How rel=nofollow Works
2012-01-12
There has been a furious storm around Google’s new Search, Plus Your World features. The hubbub is centered around a complaint by Twitter that links shared on Twitter are not surfacing in the search results.
Google responded on Google+ with a terse statement:
We are a bit surprised by Twitter’s comments about Search plus Your World, because they chose not to renew their agreement with us last summer (http://goo.gl/chKwi), and since then we have observed their rel=nofollow instructions.
Before ascribing evil motives to Google, it’s important to understand exactly what rel=nofollow
does, and how Twitter is currently using it. The rel=nofollow
attribute is placed inside the HTML link tag. It’s an anti-spam measure that tells the Googlebot to not follow the link when crawling the Web. So <a href="http://example.com" rel="nofollow'>Click here</a>
will be rendered as a clickable link to the user, but the Googlebot will not follow the link as it is crawls the web page containing that link.

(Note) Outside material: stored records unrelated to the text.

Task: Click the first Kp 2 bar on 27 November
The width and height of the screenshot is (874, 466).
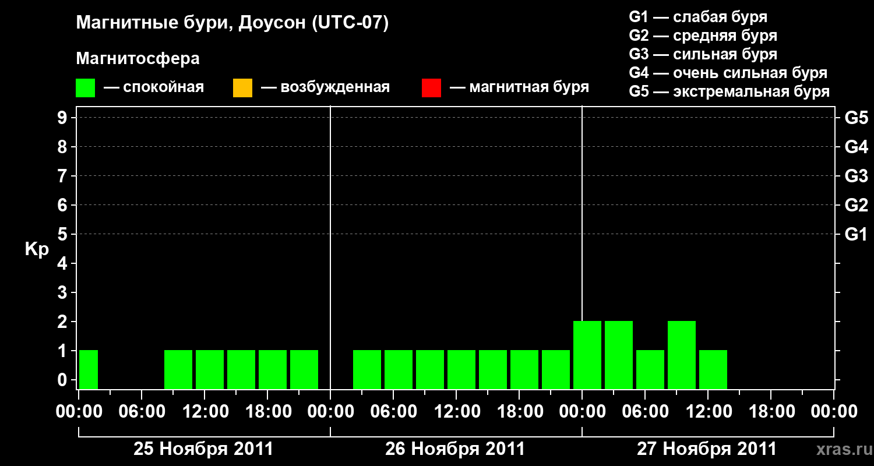Action: point(587,355)
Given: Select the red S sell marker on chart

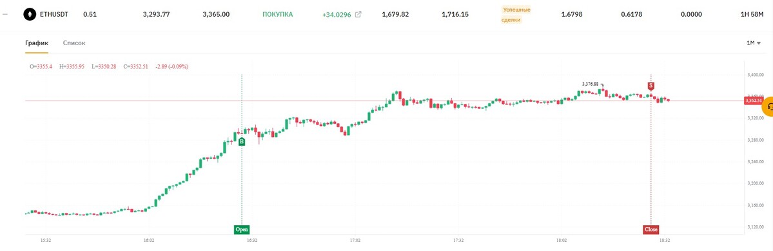Looking at the screenshot, I should (x=651, y=86).
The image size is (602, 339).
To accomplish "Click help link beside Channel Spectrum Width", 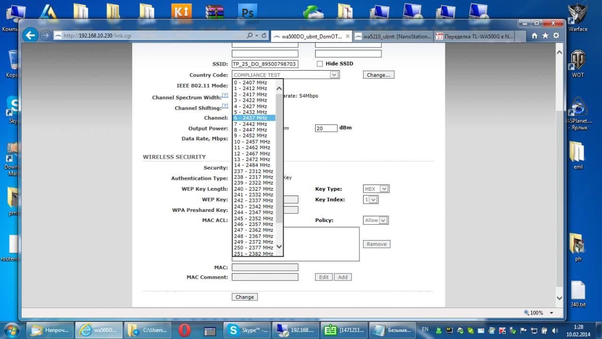I will pyautogui.click(x=225, y=95).
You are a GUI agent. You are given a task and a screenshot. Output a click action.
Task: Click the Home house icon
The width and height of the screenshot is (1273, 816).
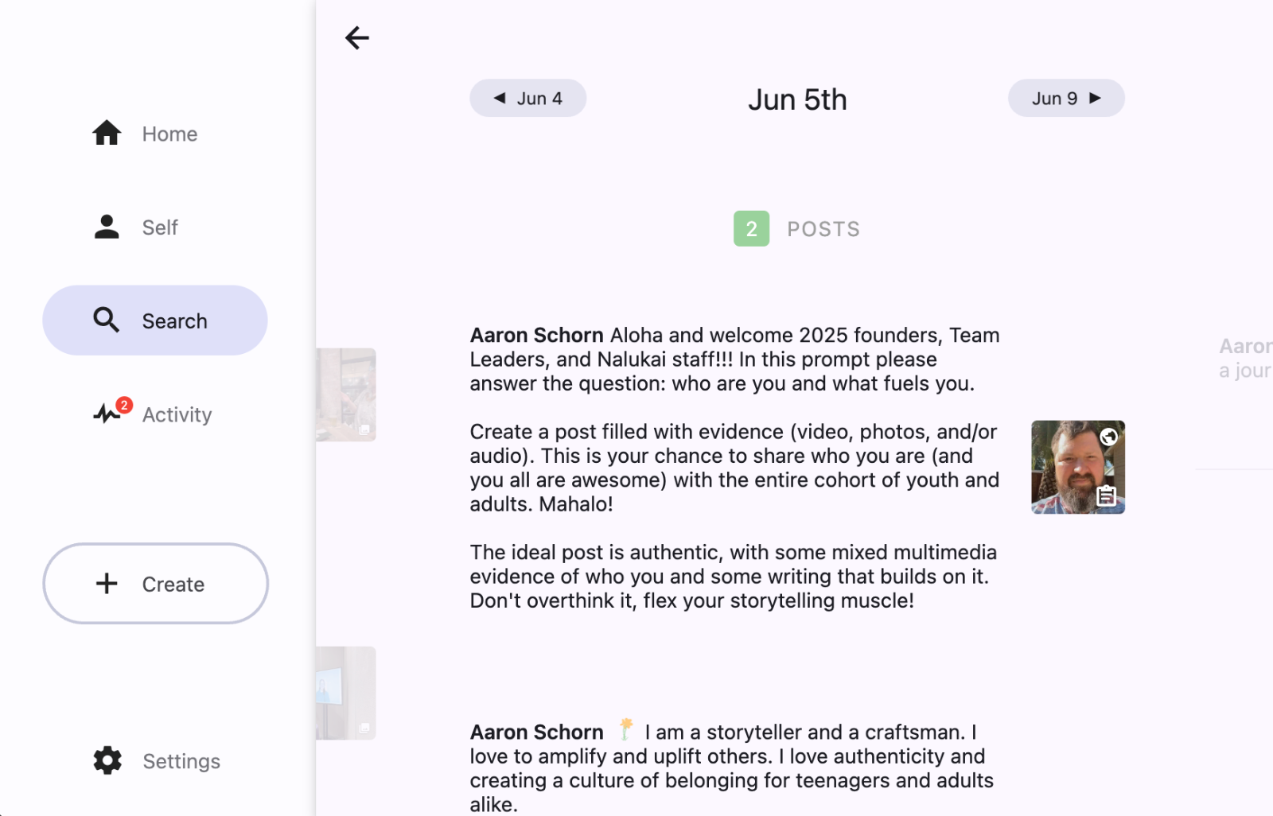[107, 133]
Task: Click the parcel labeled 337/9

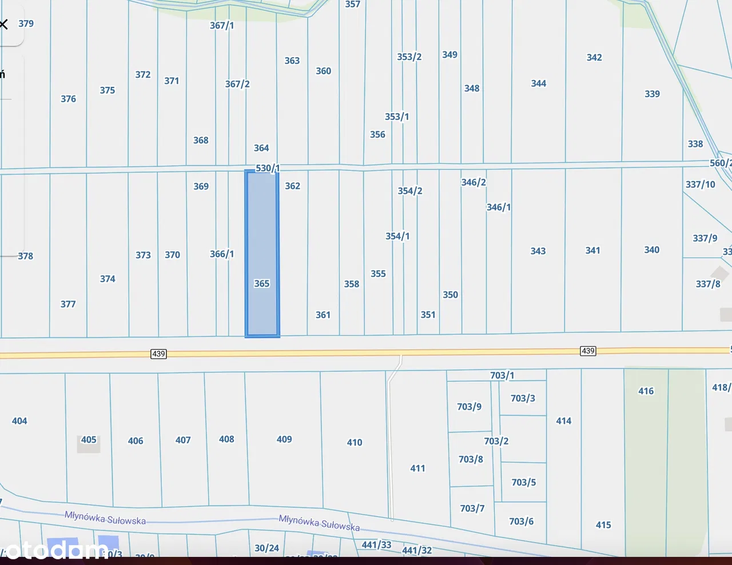Action: point(705,238)
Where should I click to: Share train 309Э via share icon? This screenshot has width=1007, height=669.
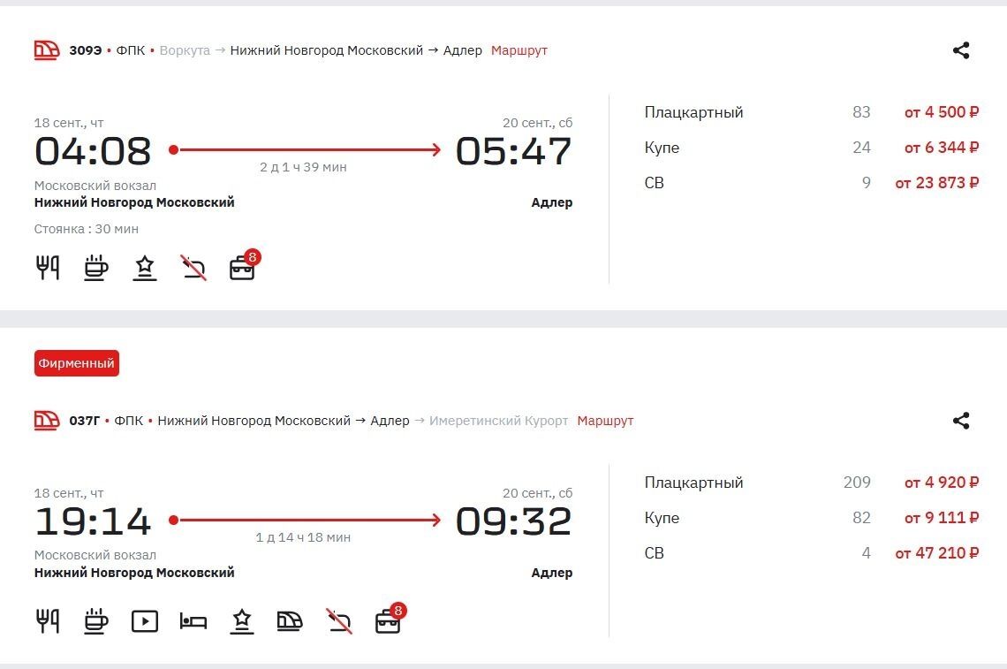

Twitter.com incorporates rel=nofollow
in all outbound links contained in tweets, most likely in an effort to deter spammers. The HTML for a tweet on Twitter.com looks something like this:
<div class="tweet">Check out this link: <a href="http://t.co/123"
rel="nofollow">http://t.co/123</a></div>
This means that while the Googlebot will index the text of the tweet, it will not follow any link in that tweet. Thus, Google will never know what a particular tweet links to because Twitter explicitly told it not to follow any links.
So Google launches Search Plus, and we start to see results that indicate that “John Doe shared this on Some Site”:
But we’ll never see “Jane Smith shared this on Twitter” because Twitter uses rel=nofollow
on all outbound links in tweets. So even if @JaneSmith shared a relevant link, Twitter explicitly told Google not to index that link. Google will still index the text of the tweet. But without knowing what link the tweet points to, Google has no way inform us that a link was shared on Twitter.
It’s frustrating to see tech pundits severely misinterpret the facts and come to false conclusions. Here’s Danny Sullivan, who’s an expert on this stuff:
My take is that Google, by mentioning this in its post, is trying to suggest that Twitter is hurting itself by blocking its own pages using nofollow.
That’s clearly not what Google is saying. This has nothing to do with pages on Twitter.com. Twitter is telling Google to not index (outbound) links in tweets, and Google is complying. The consequence is that a link shared on Twitter will never be known to Google, and won’t be displayed.
MG Siegler perpetuates the misinterpretation:
But even more interesting is what Google said after blaming Twitter for Google screwing them: “since then we have observed their rel=nofollow instructions.” It’s subtle, but it sure sounds like Google is implying that they’re no longer crawling twitter.com — at Twitter’s request — so they don’t have the access needed to include Twitter in Search+.
But that doesn’t actually mean this at all. Sullivan also points this out in his post and also notes that it sounds like bullshit misdirection. All it means is that in some cases, Google won’t follow links from and to twitter.com. But as Sullivan notes, Google has over 3 billion Twitter pages in their index.
Once again, this is completely off the mark and insinuates all sorts of bad intention. Google is simply complying with Twitter.com’s directive to not follow outbound links in tweets it crawls, and the consequence is that there will never be “… shared this on Twitter” in the search results.
The same issue would affect any website that chooses to put rel=nofollow
on all its outbound links. Usually the directive is used in places like the comments section of a blog post (to deter spam), but Twitter has decided to use it for all tweets. There is no great conspiracy against Twitter here. Google is simply following the rules of rel=nofollow
.